Closed wangqiuwen1006 closed 1 year ago

wangqiuwen1006 commented 1 year ago

Hello! Thanks for sharing the code!

When I eval this model on LLFF dataset with test part (unseen scenes in theory), I found it perform much better in 'fortress' scene than other methods such as IBRNet, but other scenes have similar performances. So I would like to ask whether the 'latest.pth' you released is a model that has not been finetuned?

In addition, I want to know if I want to get an image whose image size does not fit the cost volume network (such as the original image size of the LLFF dataset), how should I do it?(matbe resize the size of the depth and the original image?)

I'm looking forward to your reply.

haotongl commented 1 year ago

We donot finetune the released model on fortress. One possible reason is that the fortress is an object placed on a flat table, which is much simpler for our depth-based method.

We follow MVSNeRF to resize the LLFF images to 960x640.
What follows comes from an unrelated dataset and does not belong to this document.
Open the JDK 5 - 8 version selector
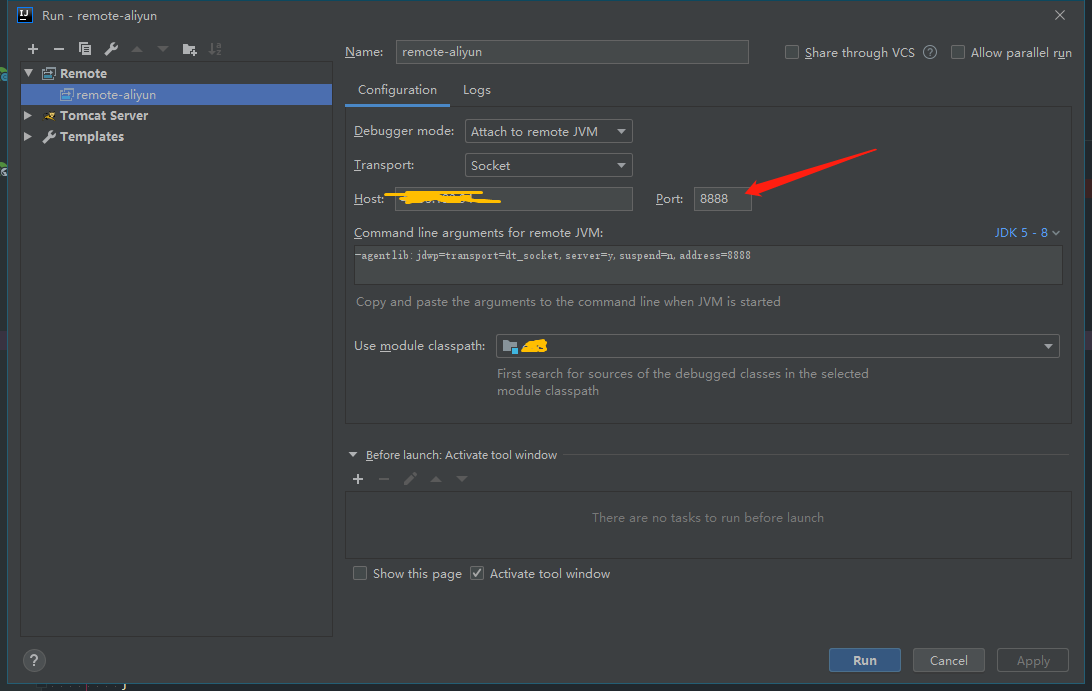This screenshot has width=1092, height=691. [1027, 233]
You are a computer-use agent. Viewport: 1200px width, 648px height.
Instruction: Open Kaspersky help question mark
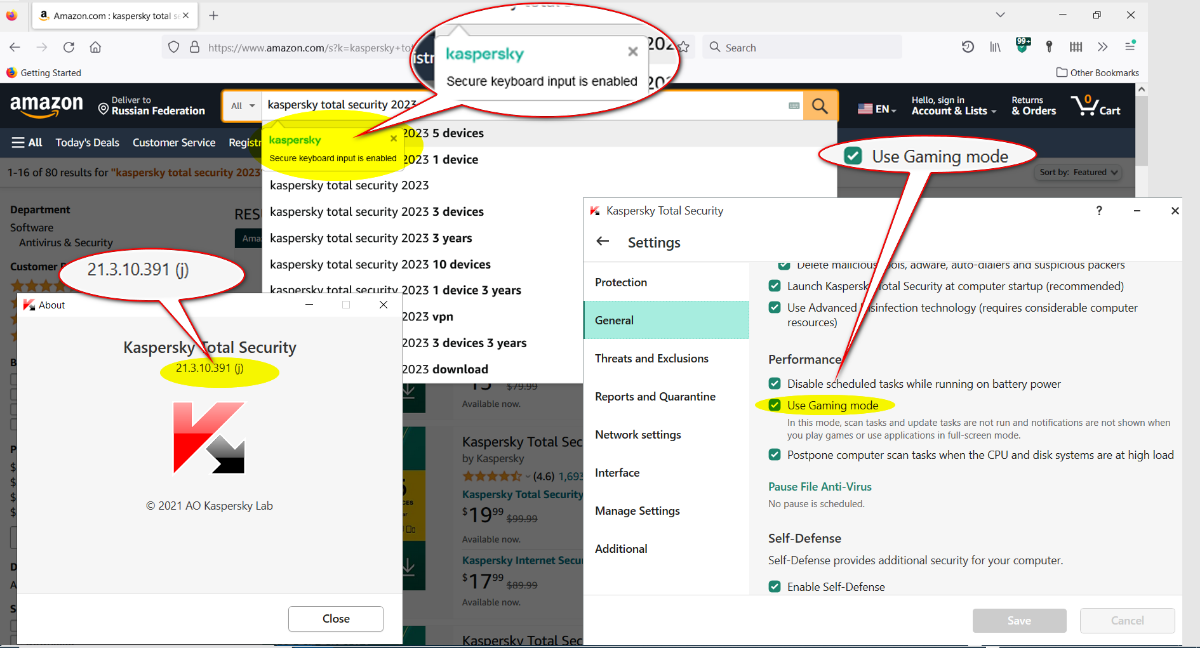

wangqiuwen1006 commented 1 year ago

Thanks for your answer! So what should I do if I want to render a 1008x756 image?

haotongl commented 1 year ago

One of simple solutions maybe we can resize the rendering resolution to 992x732 (1008//32*32), and resize the rendering result to 1008x756. I do not know if this meets your requirements.

wangqiuwen1006 commented 1 year ago

Thank you!